NYR – OTT Game 1 Period By Period
The puck is dropped in Ottawa. Both teams spend a bit of time feeling each other out early on, playing safe and making sure to always have two men back. Shots are being kept to the perimeter, and the teams’ aren’t generating many “grade A” chances. I noticed quickly that Lundqvist was tracking the puck really well; not just on shots on goal, but on shots that miss the net and passes as well. That theory is put to the test quickly, as a weak slashing call on Kevin Hayes (it was a tap on the hip), grants Ottawa the first power play. Almost immediately, Lundqvist is standing on his head, making ten-bell save after ten-bell save. There were two saves in this period that are goals well over 90% of the time. On this power play, he robbed Mark Stone with an incredible left arm save on the goal line.
Jesper Fast springs Michael Grabner on a short-handed breakaway but is stopped by Craig Anderson. The sloppy Rangers take another penalty, this time for too many men on the ice. Again King Henrik reigns supreme, making several huge saves in rapid succession. At this point, so early on, I get the feeling that the Senators are frustrated. Play gets a little loose after the two-man advantages. Both teams are getting chances. The hitting is not nearly as fierce as the Montreal series, but hits on all-star defensemen Ryan McDonagh and Erik Karlsson are finished religiously. The Rangers first power play features a Brian Leetch-like end to end rush by McDonagh, who is thwarted. Lundqvist makes jaw-dropping save number two, stopping Zach Smith on what seemed like a sure goal off a rebound on a 2v1. Shots were 21-12 in favor of Ottawa at the end of the first. In a bad period by the Rangers, Kevin Hayes was particularly awful. Miller was a bit better, and Lundqvist is officially in the Senators heads.
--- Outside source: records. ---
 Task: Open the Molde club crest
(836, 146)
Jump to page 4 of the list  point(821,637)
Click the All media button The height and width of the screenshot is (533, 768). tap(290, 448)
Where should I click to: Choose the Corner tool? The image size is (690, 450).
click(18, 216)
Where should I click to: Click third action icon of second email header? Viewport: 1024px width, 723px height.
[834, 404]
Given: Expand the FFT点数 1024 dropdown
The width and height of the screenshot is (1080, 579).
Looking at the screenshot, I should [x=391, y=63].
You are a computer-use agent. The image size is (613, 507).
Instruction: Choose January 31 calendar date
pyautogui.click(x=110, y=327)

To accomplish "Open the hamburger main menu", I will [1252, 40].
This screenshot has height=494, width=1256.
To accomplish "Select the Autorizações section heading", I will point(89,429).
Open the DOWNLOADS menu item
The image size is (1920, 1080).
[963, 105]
— NBC Sports Hockey (@NBCSportsHockey) April 27, 2017
Ottawa starts the period taking a bad penalty to give New York an early man advantage, where the Rangers fail to convert. The play remains loose, in sharp contrast to the series against the Canadiens. The Rangers grab another power play and this time make it count. Pavel Buchnevich and Mats Zuccarello with one touch passes and quickly get it to the blue line to McDonagh. The Rangers captain drives one before Anderson can get set, and beats him through the Chris Kreider screen, giving them a 1-0 lead. The Rangers continue to tighten their play defensively and are able to get into the Senators zone easily and with speed. Michael Grabner, Oscar Lindberg, and Jesper Fast are very effective, and Anderson makes some clutch saves on Grabner and Brendan Smith. While Nick Holden seems much better, Brady Skjei does not. He somehow forces Lundqvist to make a save on an errant cross-ice pass. Skjei then takes a needless holding penalty, to send Ottawa on another man advantage. Lundqvist stars early but succumbs as Ryan Dzingel fires a loose puck over the Swedish netminder’s left shoulder. The Rangers barely keep it tied as the buzzer sounds. Ottawa again has a shot advantage, this time 13-11. One-third of their shots are on the power play. New York must stay out of the box in the third period.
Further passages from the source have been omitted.